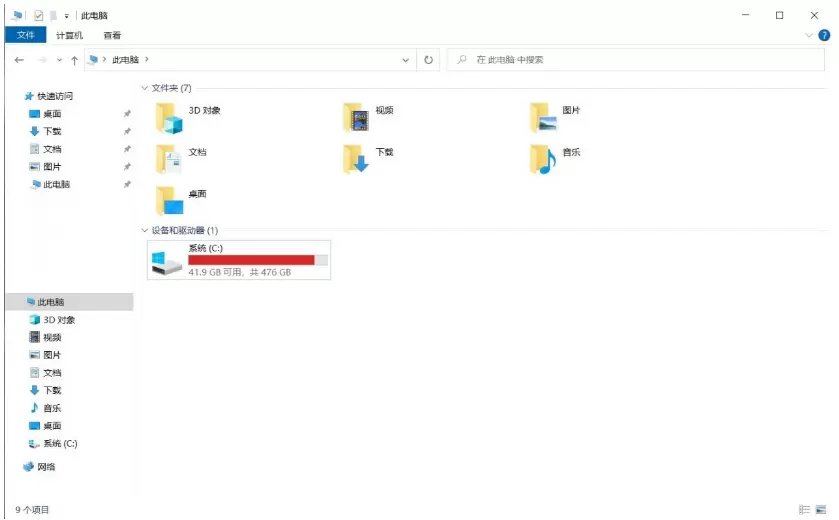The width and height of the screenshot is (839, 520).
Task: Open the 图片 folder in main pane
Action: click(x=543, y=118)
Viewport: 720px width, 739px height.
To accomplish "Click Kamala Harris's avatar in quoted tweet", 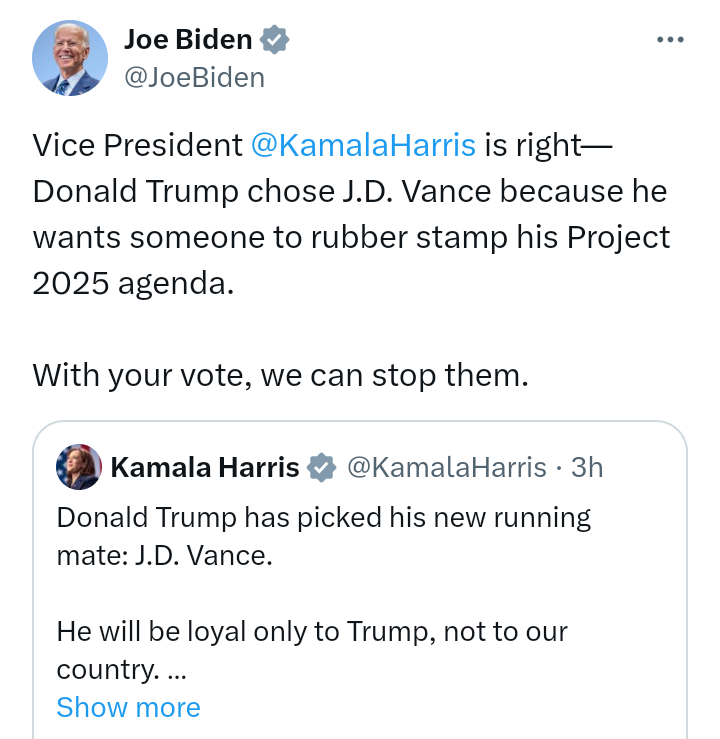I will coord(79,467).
****************************************
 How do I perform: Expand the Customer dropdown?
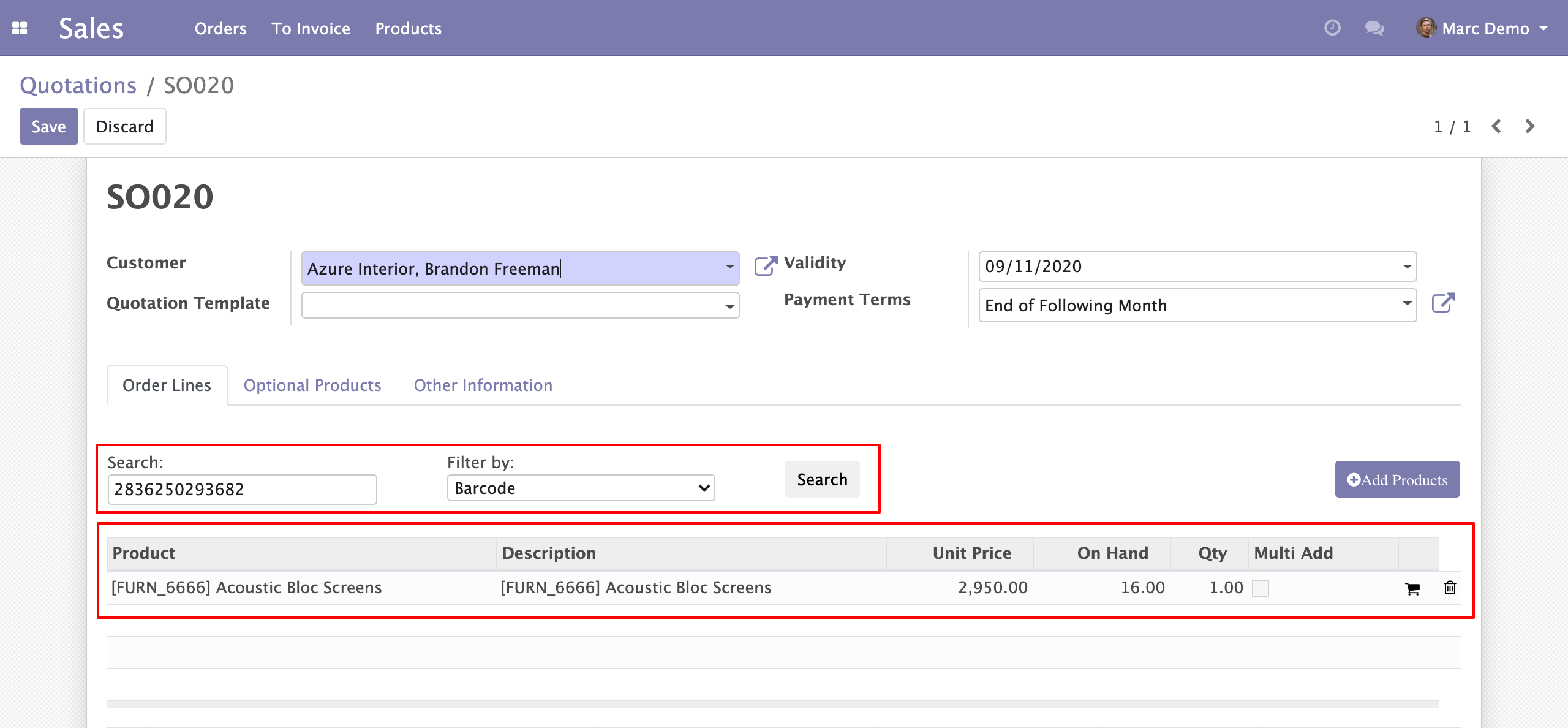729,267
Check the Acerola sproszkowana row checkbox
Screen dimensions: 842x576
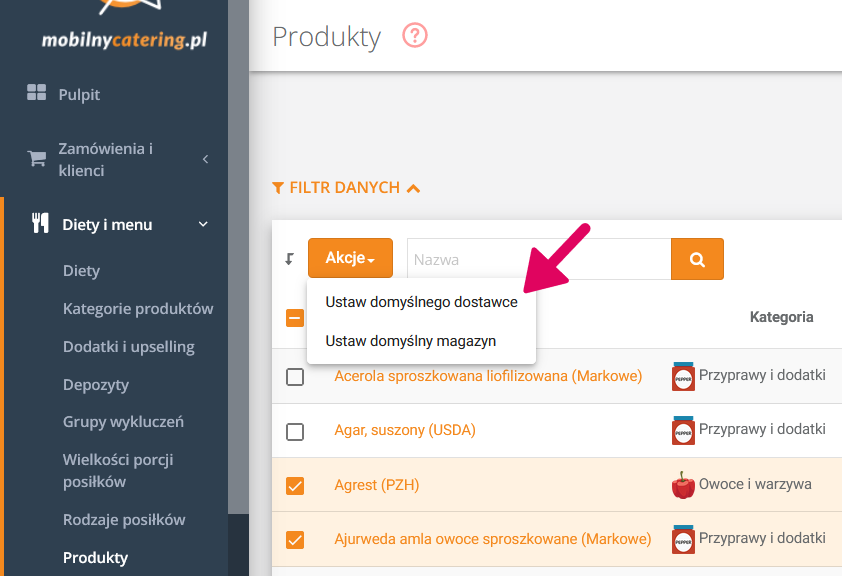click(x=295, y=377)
****************************************
▶ _PROBLEM DETAILS_
Retype the part of the material that opens with the line containing "Check the Acerola sproszkowana row checkbox" and closes with the line containing "click(x=295, y=377)", keeping both of those lines. Leave the pictures out.

▶ _ANSWER TO THE EXERCISE_
Check the Acerola sproszkowana row checkbox
Screen dimensions: 842x576
click(x=295, y=377)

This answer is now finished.